_EXCERPTED PASSAGE_
§ §

V.R: If I may just come in – would you see that “coming upon” as an infilling for a particular task that might happen on a number of occasions or would you expect for the unbeliever who has come to Christ and been forgiven, that there would be then a moment when the Holy Spirit comes in a significant moment unlike the extra fillings for particular tasks?

T.V: I would not feel it was for a particular task in the New Testament. No.

V.R: Thank you – Liam, any reaction on this particular issue which clearly has been a cause of difference?

L.G: And it still is! My view is that when someone is baptised into Christ by the Holy Spirit they receive the Holy Spirit and the progress we make in our Christian life is that more and more of our lives are captivated by, controlled by, empowered by and enabled by the Holy Spirit as we respond to the Word of God, as we grow in our relationship with God, as we pray. I personally think that some of us do not expect anything from God. By that I do not mean great experiences but I am saying that some of us do not expect that God will make a difference to us. Even though intellectually we do believe that the Bible can change a person, we experientially do not expect any change in ourselves.

We go to church on Sunday and we expect that the preacher will say something that will draw from us the “aha! I hadn’t seen that before!”. That is about as far as our expectation from church is concerned. That there will be a little insight into how that text will link with this. We will hear a good talk and go away feeling that the Bible was adequately taught and handled but without any expectation that anything will change in me or in the lives of unconverted people who may be there. So for me without having to create any unbiblical process – it seems to me that just living under the Word of God, if that word is (as we heard this morning from John Piper) Spirit and life then one would expect the Word of God would be changing people and that Christ would be encountering people through His Word and that we would have the expectation of things happening in our lives. I would say that a lot of signs and wonders are tied to the roles of the apostles and the early church – they were authenticating the ministry but I would expect that there are things that happen in ordinary Christians lives which are analogous to (not the same as) things you would find in Scripture and I would expect that to be happening. So the kind of things you (to John Coles) described – that happens! To me that happens quite frequently in Christians lives!

This kind of things happens! I believe in the ministry of angels – we believe in the ministry of angels! Do we think that there are things happening in our lives that are so unusual that there must have been the involvement of angels? Do we believe in the providence of God? Well the providence of God incorporates my dream life – it incorporates every area! Do I think the providence of God could stir me to have a dream that encourages me to prayer about something because there is something coming up? I would say we don’t need to use biblical categories in an unbiblical way and I hope that’s not disrespectful to those who hold a different view – I would simply expect in a living relationship with the Lord.

§ §

_GIVEN INFORMATION_

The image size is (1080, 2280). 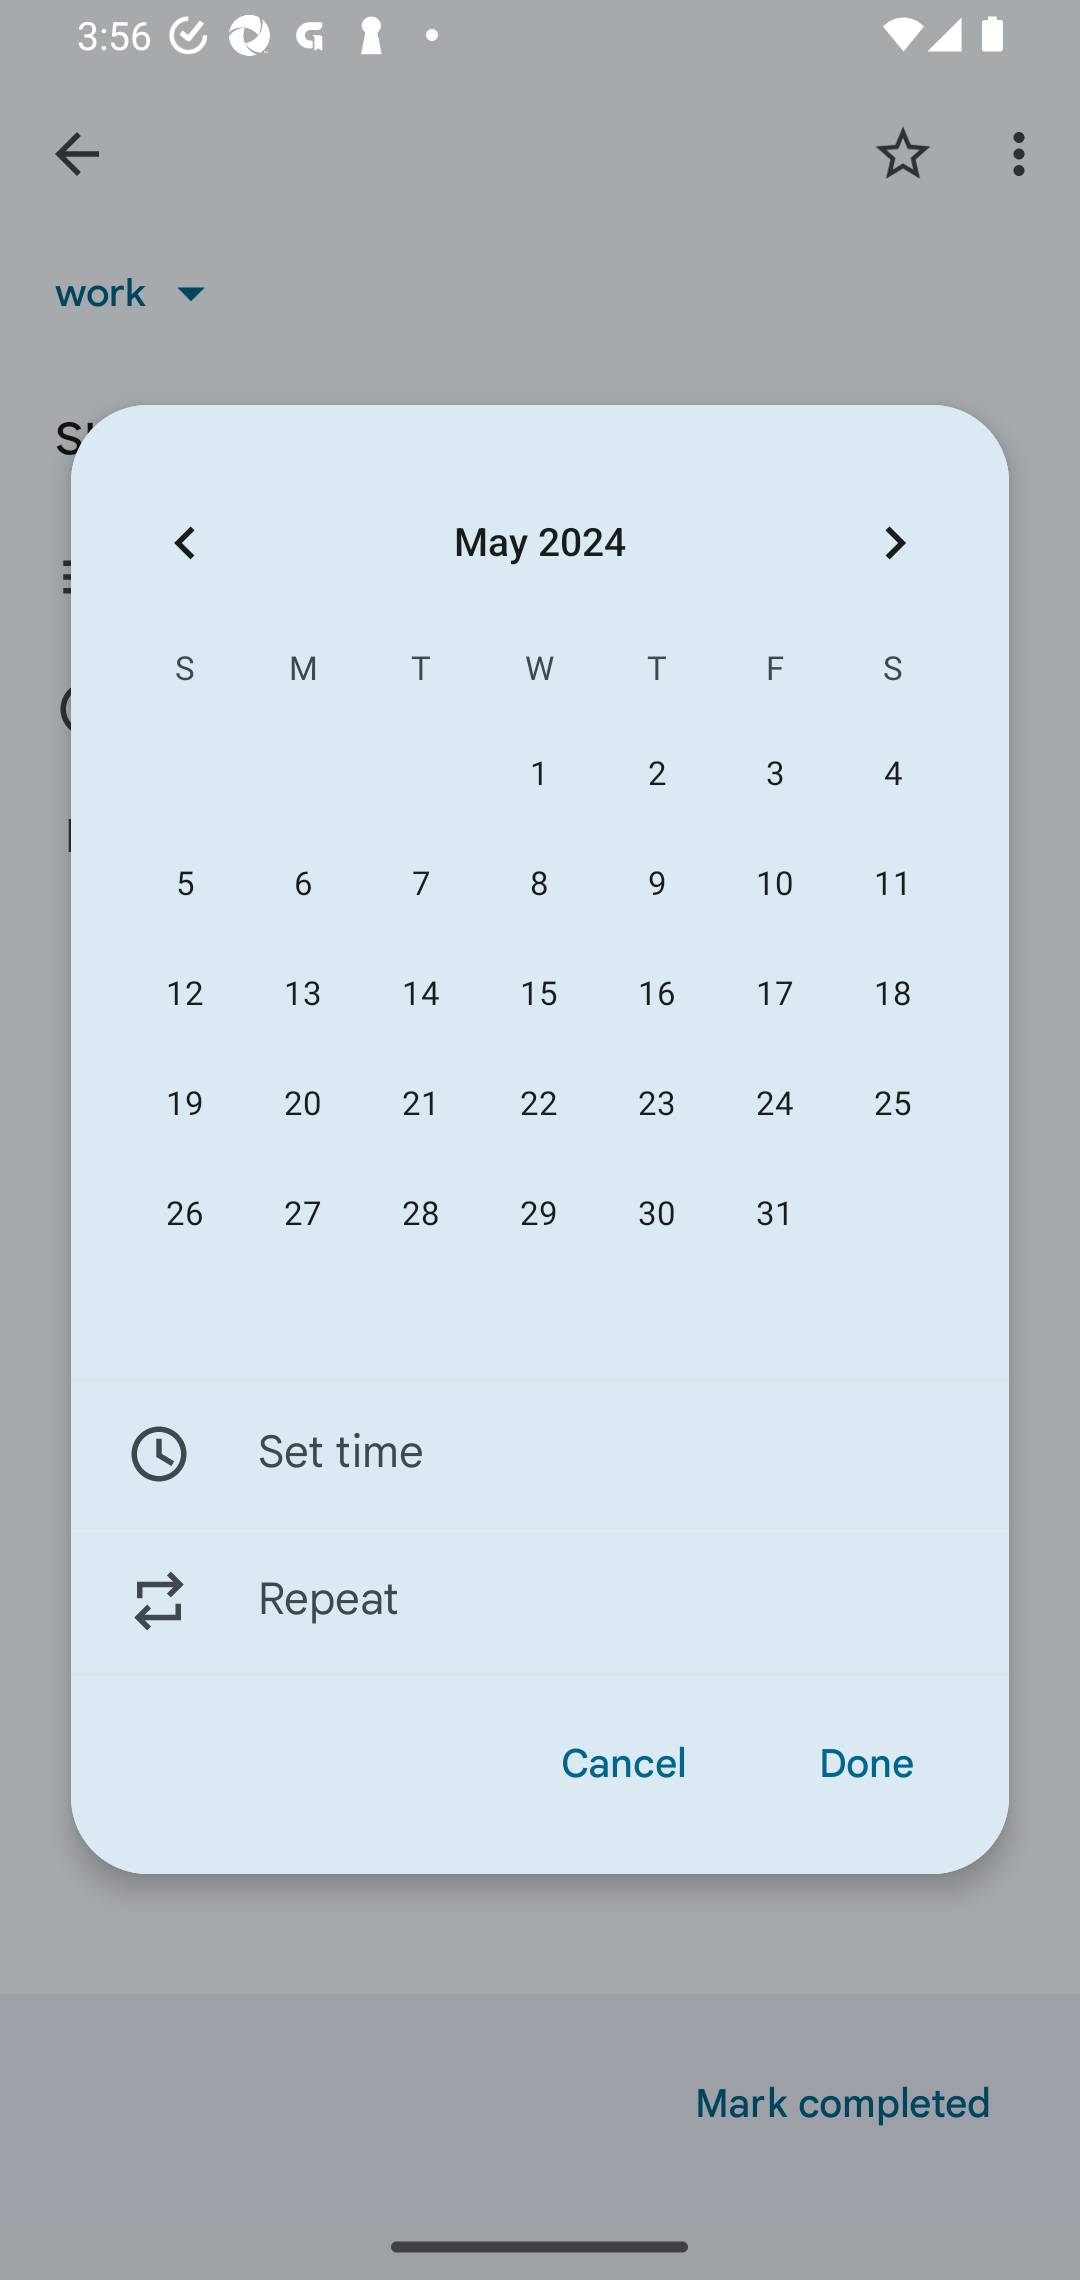 What do you see at coordinates (185, 1214) in the screenshot?
I see `26 26 May 2024` at bounding box center [185, 1214].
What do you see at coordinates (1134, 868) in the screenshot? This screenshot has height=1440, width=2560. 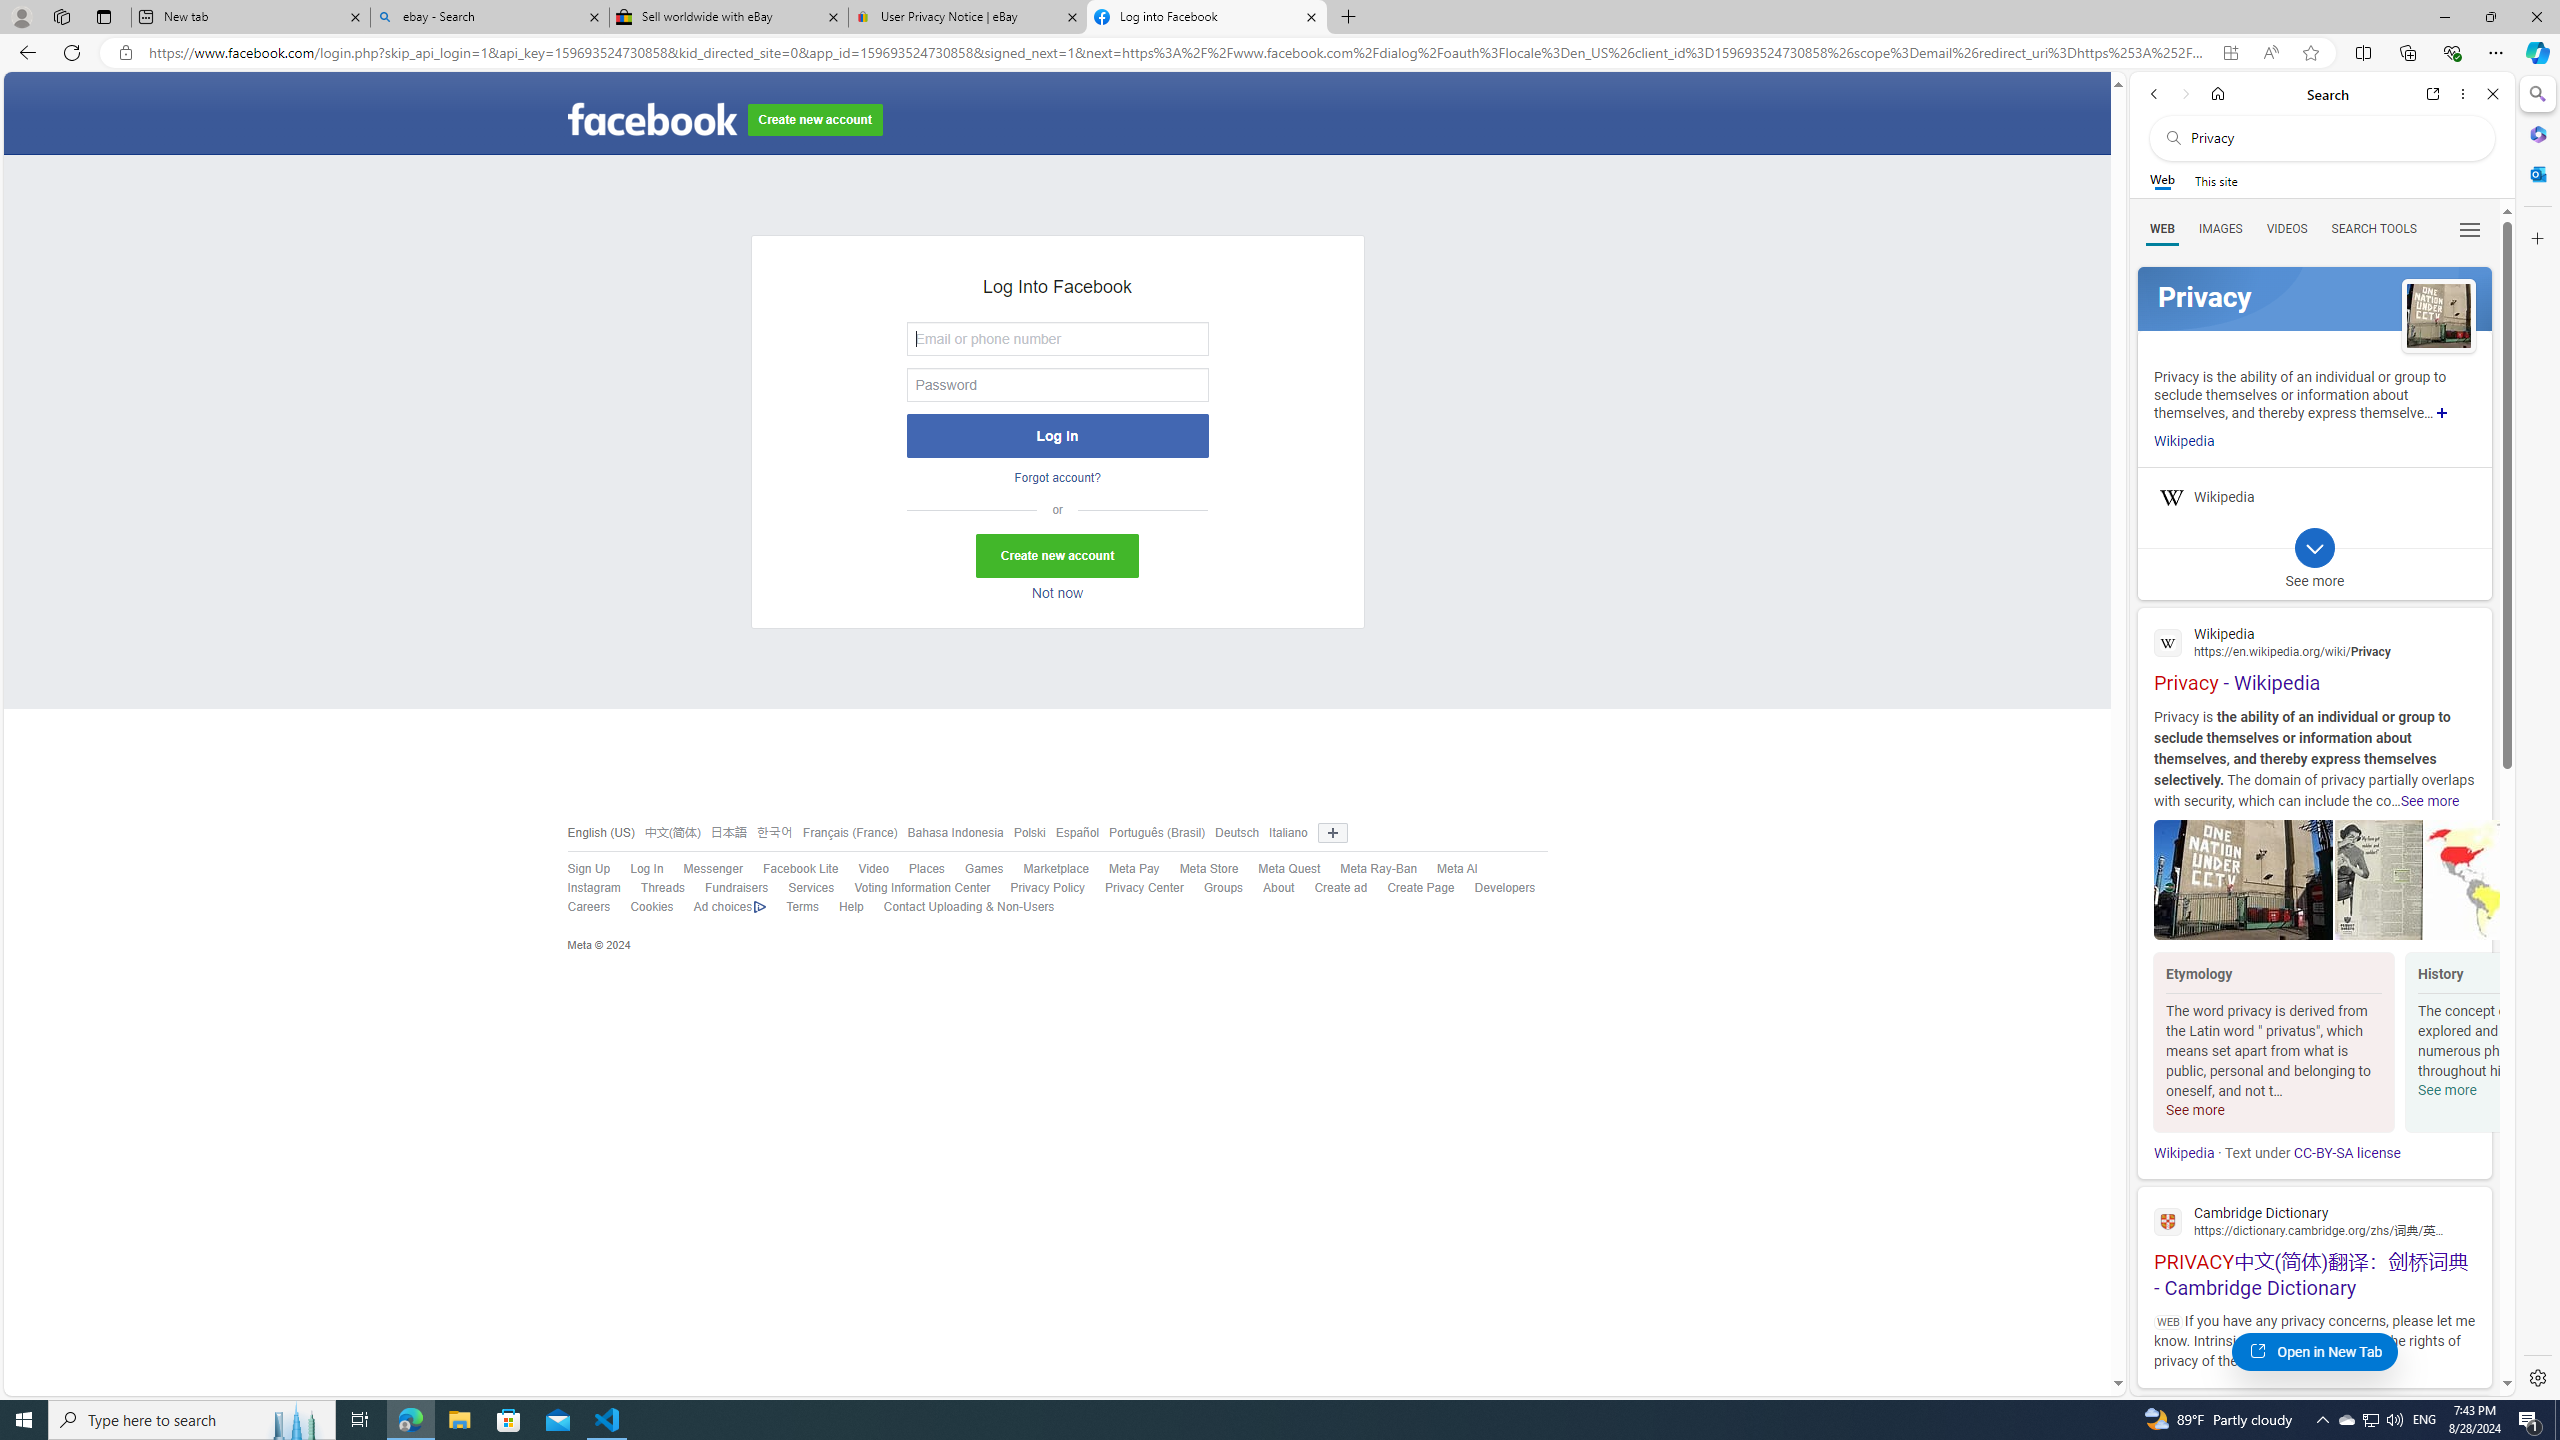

§ §

_WRITTEN PROBLEM A_
Answer each question from the transcript, one line each:
(i) According to T.V, what would the "coming upon" not be for in the New Testament?
(ii) Who, according to L.G, said that morning that the word of God is Spirit and life?
(iii) What ministry does L.G say "we believe in"?
_WRITTEN PROBLEM B_
Retype the passage of the transcript that begins at the words "T.V: I would" and stops after "cause of difference?".

_WRITTEN SOLUTION A_
(i) A particular task.
(ii) John Piper.
(iii) The ministry of angels.

_WRITTEN SOLUTION B_
T.V: I would not feel it was for a particular task in the New Testament. No.

V.R: Thank you – Liam, any reaction on this particular issue which clearly has been a cause of difference?